Privatisation is one of the main events of the economic history of the last decades. The privatisation record to date is impressive, both in developed and developing economies. Despite the relevance of the process and the extensive research recently carried out, several aspects of privatisation such as its determinants, methods, and economic and social implications warrant a systematic analysis and research efforts. Given the relevance of privatisation policy in the European context and in the markets for the services of general interest (SGI), it is imperative to analyse the record of privatisation and understand the causes behind failures in order to improve the process in the future.
The project's main objectives are:
- To study the political and institutional incentives and constraints affecting privatisation;
- To analyse the interactions between private and public ownership and control of firms;
- To evaluate the welfare effect of privatisation policies on consumers, taxpayers and shareholders;
- To identify the most appropriate policies to make privatisation deliver the most desirable outcomes.

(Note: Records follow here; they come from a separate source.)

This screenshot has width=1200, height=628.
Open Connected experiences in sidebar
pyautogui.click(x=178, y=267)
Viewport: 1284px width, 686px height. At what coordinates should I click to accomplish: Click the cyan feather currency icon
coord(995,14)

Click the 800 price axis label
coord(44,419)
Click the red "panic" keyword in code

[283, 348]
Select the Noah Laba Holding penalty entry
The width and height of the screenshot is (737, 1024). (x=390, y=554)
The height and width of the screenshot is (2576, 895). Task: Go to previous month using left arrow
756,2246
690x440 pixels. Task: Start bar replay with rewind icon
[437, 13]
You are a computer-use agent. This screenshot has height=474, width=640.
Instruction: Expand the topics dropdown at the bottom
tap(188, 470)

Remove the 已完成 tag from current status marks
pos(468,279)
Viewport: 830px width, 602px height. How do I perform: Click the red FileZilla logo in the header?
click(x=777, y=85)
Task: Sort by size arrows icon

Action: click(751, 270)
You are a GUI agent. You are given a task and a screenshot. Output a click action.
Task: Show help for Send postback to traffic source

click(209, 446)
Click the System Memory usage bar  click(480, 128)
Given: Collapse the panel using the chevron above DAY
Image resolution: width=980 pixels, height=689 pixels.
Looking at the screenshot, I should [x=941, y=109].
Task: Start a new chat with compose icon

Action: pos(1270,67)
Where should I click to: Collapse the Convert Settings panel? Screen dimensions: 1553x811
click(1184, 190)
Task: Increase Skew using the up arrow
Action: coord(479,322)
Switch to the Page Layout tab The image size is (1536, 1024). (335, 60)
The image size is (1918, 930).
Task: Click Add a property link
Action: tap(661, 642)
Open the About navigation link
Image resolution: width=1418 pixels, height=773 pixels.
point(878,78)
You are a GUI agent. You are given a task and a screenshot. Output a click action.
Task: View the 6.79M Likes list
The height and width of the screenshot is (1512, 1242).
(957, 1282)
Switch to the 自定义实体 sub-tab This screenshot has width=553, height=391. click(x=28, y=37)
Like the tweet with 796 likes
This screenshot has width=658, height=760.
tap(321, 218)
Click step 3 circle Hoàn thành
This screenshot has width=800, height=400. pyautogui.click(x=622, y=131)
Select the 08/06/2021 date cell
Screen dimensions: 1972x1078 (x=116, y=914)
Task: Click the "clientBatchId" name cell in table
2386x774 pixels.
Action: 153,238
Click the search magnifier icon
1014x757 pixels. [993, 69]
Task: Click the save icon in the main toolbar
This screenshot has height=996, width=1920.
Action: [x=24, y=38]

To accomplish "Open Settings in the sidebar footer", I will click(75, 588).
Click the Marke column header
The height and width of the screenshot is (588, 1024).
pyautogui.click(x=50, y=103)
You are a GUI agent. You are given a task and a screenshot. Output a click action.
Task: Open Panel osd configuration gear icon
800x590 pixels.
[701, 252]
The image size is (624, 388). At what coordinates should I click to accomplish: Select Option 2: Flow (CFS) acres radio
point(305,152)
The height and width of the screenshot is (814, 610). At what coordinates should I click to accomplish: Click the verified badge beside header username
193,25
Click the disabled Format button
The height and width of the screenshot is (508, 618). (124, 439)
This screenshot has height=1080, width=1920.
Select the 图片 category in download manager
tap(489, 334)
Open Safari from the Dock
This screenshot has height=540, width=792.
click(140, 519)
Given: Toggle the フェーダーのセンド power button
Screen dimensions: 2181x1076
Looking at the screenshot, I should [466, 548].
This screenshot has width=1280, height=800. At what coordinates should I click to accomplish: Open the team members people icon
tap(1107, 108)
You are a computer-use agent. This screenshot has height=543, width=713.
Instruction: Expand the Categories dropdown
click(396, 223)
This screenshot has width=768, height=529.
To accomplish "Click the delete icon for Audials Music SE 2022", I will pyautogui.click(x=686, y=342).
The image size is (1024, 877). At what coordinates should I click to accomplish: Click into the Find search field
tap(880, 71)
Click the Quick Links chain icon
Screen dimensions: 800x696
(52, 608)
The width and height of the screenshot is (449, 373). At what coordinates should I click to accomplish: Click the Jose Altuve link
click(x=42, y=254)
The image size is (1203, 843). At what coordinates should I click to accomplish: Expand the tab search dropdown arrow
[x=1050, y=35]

To address these objectives, the Project will use the tools of political economy and welfare analysis, starting from the premises that privatisation is a political decision taken by governments at national/sub-national level and it has important consequences on the welfare of several stakeholders in the economy (consumers, taxpayers, employees, and shareholders). The welfare effects of privatisation as perceived by different social groups are key element to establish the political sustainability of reform programmes, or the long-term reversal to public provision.
The Project will adopt a multidisciplinary approach, mobilising researchers from economics, finance, political science, and judicial disciplines working in five universities and three research institutions of five European countries, including a new accession country.